Why Wordle?
Everyone loves to say “this model can reason.” Wordle is a fun way to test how well.
Wordle is a five-letter deduction game. You guess a word, you get feedback: letters that are correct and in the right place (green), letters that are in the word but in a different position (yellow), and letters that aren’t in the word at all (gray).
Humans naturally carry those constraints forward with each guess. That’s the whole game.
Large Language Models — including GPT-4o — don’t “carry forward” in the same way. They generate text token-by-token based on probability. So I wanted to see: Can GPT-4o track constraints across turns if we force it to slow down and think?
The Method: ReAct-Style Reasoning Loop
I asked GPT-4o to play Wordle using a ReAct-style scaffold. ReAct is short for Reasoning + Acting, and the loop looks like this:
Thought: Here’s my reasoning so far.
Action: I will guess THIS word.
Observation: Here’s the feedback I got (greens / yellows / grays).
…repeat.
The point wasn’t “can you guess the word,” it was: do your guesses line up with the rules you yourself just stated?
I ran two variants:
- Basic ReAct scaffold — model thinks out loud, then guesses.

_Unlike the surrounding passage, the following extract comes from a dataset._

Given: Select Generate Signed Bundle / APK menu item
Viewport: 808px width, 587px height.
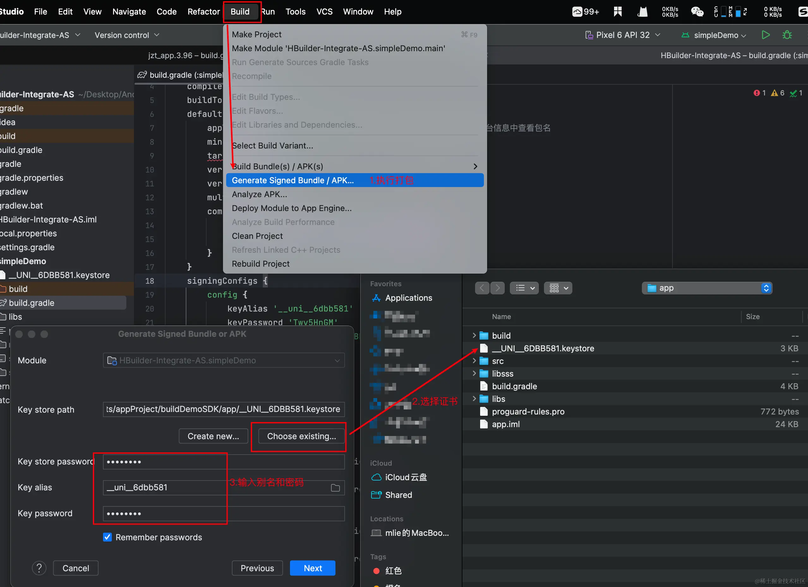Looking at the screenshot, I should pyautogui.click(x=292, y=180).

- Enhanced constraint check — model has to list known constraints before guessing, and explain why its next guess fits those constraints.
Experiment 1: Basic ReAct
In one of the clean runs, GPT-4o solved the puzzle (“PLUCK”) without tripping. It updated its guesses logically, honored feedback, and moved efficiently.
But that wasn’t the common case.
In about half the trials, GPT-4o produced reasoning that sounded careful — and then immediately violated it.
First guess: “CRANE”
Feedback: A and E are yellow (right letters, wrong spots). C, R, N are gray (not in the word).
AI reasoning for second guess:
“The letters ‘A’ and ‘E’ are in the word but in different positions. I’ll try another guess using those letters in different spots, and I’ll avoid C, R, and N.”
AI second guess: “LEAVE.”
Problem: It reused the same A and E positions it had just said were wrong. It also reused letters it said it would avoid.
So even when GPT-4o was narrating its logic, it wouldn’t always follow it. The narration gave the illusion of precision without the execution.
Experiment 2: Enhanced Constraint Evaluation
After seeing that, I tightened the prompt.
Before each new guess, GPT-4o now had to:
- List everything we know (letters confirmed present / absent / locked in place).
- Describe how its next guess followed those rules.
- Only then produce the guess.
I also made sure the feedback I gave it was crisp and machine-readable — no ambiguity about what yellow vs green meant.
Result: It still broke its own rules. Just more politely.
AI reasoning:
“E must not be in the third position, so my next guess will avoid placing E in that slot.”
AI guess: “DUVET.”
Issue: E is in the third position.
It wasn’t “confused.” It didn’t forget the rule. It stated the rule and then generated a guess that violated it in the same breath.
That’s important. Because it tells us the problem isn’t just “the model needs better instructions.”
What This Actually Means About LLMs
GPT-4o (and other LLMs) are not tracking world state the way a human does. They’re doing high-quality next token prediction. That’s not an insult. It’s just the mechanic.
When the model says, “E can’t be in position 3,” that sentence is not a binding contract. It’s just the statistically likely next sentence after the setup you gave it.
When it immediately guesses a word that does put E in position 3, that’s also just statistically likely text — not “a mistake it is aware of.”
This is why AI can sound logically airtight and still ship you something unusable.
That gap shows up in Support work all the time:
- It will summarize a ticket thread, then confidently mis-assign blame because it “remembers” who caused the issue… except that never actually happened in the thread.
- It will generate troubleshooting steps that violate the safety constraints it just recited to you.
- It will produce an answer that matches tone and policy but is technically impossible on your product version.
So Where Does ReAct Help?
ReAct — this loop of Thought → Action → Observation — still matters. It slows the model down. It gives you checkpoints where you can step in and say “nope.”
In some runs, especially with simpler boards, that was enough to keep GPT-4o honest. It played like a focused analyst instead of a guess generator. That’s promising.
But we shouldn’t pretend ReAct alone solves the deeper issue. It doesn’t magically give the model a working memory of constraints. You still need either:
- external constraint checking (code that rejects bad guesses), or
- human oversight (someone who can read the reasoning and say “that doesn’t follow”).
Where This Leaves Us
The point of this test was never “ha ha, the AI can’t play Wordle.”
The point was: don’t confuse confident narration with reliable reasoning.
This shows up in real work as “the AI drafted something that looked perfect, so we shipped it.” That’s where teams get burned — legal, product, Support, everyone.
The right move is not “don’t use AI.” The right move is: treat AI like a fast junior analyst whose work always gets reviewed before it leaves the building.
That’s how you get the boost without the fallout.